Tutorials, by Physics#

Below we list examples which simulate particular physics problems so that users interested in a particular set of governing equations can easily locate a relevant example. Often PETSc will have several examples looking at the same physics using different numerical tools, such as different discretizations, meshing strategy, closure model, or parameter regime.

Poisson#

The Poisson equation

\[-\Delta u = f\]

is used to model electrostatics, steady-state diffusion, and other physical processes. Many PETSc examples solve this equation.

Finite Difference

2D:

SNES example 5

3D:

KSP example 45

Finite Element

2D:

SNES example 12

3D:

SNES example 12

Elastostatics#

The equation for elastostatics balances body forces against stresses in the body

\[-\nabla\cdot \bm \sigma = \bm f\]

where \(\bm\sigma\) is the stress tensor. Linear, isotropic elasticity governing infinitesimal strains has the particular stress-strain relation

\[-\nabla\cdot \left( \lambda I \operatorname{trace}(\bm\varepsilon) + 2\mu \bm\varepsilon \right) = \bm f\]

where the strain tensor \(\bm \varepsilon\) is given by

\[\bm \varepsilon = \frac{1}{2} \left(\nabla \bm u + (\nabla \bm u)^T \right)\]

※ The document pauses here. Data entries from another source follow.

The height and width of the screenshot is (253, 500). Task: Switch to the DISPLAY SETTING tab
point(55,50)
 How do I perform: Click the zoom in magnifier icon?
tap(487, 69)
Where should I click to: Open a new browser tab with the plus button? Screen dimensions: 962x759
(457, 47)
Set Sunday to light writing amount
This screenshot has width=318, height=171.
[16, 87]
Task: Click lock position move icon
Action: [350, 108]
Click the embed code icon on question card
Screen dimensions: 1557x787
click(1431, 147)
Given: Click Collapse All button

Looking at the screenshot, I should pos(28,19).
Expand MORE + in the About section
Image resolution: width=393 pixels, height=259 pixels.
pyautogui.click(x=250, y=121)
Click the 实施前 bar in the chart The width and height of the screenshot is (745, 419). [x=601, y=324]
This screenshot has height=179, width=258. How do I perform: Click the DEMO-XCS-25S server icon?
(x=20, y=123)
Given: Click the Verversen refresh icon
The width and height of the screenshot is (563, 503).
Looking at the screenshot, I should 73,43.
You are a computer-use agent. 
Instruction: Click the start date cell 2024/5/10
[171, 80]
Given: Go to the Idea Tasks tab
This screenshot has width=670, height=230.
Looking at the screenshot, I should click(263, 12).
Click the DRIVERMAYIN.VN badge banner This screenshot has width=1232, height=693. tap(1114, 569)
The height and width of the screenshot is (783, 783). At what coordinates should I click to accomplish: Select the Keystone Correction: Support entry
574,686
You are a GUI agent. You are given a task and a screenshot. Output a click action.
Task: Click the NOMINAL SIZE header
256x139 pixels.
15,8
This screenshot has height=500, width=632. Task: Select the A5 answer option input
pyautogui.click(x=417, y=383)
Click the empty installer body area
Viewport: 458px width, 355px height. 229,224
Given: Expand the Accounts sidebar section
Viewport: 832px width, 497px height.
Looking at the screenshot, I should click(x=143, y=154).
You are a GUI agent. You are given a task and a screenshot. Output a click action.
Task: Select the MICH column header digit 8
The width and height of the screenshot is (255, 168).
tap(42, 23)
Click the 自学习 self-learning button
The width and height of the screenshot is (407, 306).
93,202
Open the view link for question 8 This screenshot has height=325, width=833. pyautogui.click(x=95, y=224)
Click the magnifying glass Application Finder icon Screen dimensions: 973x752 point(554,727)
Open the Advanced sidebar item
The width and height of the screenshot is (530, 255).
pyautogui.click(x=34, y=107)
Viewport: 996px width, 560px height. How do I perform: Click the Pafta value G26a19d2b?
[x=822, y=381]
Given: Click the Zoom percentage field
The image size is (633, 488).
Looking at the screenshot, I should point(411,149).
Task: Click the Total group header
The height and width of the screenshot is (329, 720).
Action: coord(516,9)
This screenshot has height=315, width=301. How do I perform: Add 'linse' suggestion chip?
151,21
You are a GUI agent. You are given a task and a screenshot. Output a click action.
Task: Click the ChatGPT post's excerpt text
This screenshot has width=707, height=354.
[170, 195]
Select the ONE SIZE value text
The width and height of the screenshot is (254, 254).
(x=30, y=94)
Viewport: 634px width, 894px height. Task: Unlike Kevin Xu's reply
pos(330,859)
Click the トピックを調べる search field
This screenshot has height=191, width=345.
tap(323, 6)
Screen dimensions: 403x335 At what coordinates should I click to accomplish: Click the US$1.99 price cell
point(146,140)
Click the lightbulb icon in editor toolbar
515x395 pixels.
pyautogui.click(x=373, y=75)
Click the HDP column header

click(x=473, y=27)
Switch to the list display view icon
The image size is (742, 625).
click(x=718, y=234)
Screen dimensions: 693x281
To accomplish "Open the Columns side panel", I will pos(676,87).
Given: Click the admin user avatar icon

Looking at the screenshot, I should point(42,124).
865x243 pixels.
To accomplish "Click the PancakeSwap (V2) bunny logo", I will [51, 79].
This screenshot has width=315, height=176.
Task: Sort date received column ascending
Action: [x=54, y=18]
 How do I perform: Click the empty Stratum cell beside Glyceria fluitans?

where \(\bm u\) is the infinitesimal displacement of the body. The resulting discretizations use PETSc’s nonlinear solvers

Finite Element

2D:: SNES example 17
3D:: SNES example 17
3D:: SNES example 56

If we allow finite strains in the body, we can express the stress-strain relation in terms of the Jacobian of the deformation gradient

\[J = \mathrm{det}(F) = \mathrm{det}\left(\nabla u\right)\]

and the right Cauchy-Green deformation tensor

\[C = F^T F\]

so that

\[\frac{\mu}{2} \left( \mathrm{Tr}(C) - 3 \right) + J p + \frac{\kappa}{2} (J - 1) = 0\]

In the example everything is expressed in terms of determinants and cofactors of \(F\).

Finite Element

3D:

SNES example 77

Stokes#

Guide to the Stokes Equations using Finite Elements

Euler#

Not yet developed

Heat equation#

The time-dependent heat equation

\[\frac{\partial u}{\partial t} - \Delta u = f\]

is used to model heat flow, time-dependent diffusion, and other physical processes.

Finite Element

2D:

TS example 45

3D:

TS example 45

Navier-Stokes#

The time-dependent incompressible Navier-Stokes equations

\[\begin{aligned} \frac{\partial u}{\partial t} + u\cdot\nabla u - \nabla \cdot \left(\mu \left(\nabla u + \nabla u^T\right)\right) + \nabla p + f &= 0 \\ \nabla\cdot u &= 0 \end{aligned}\]

are appropriate for flow of an incompressible fluid at low to moderate Reynolds number.

Finite Element

2D:

TS example 46

3D:

TS example 46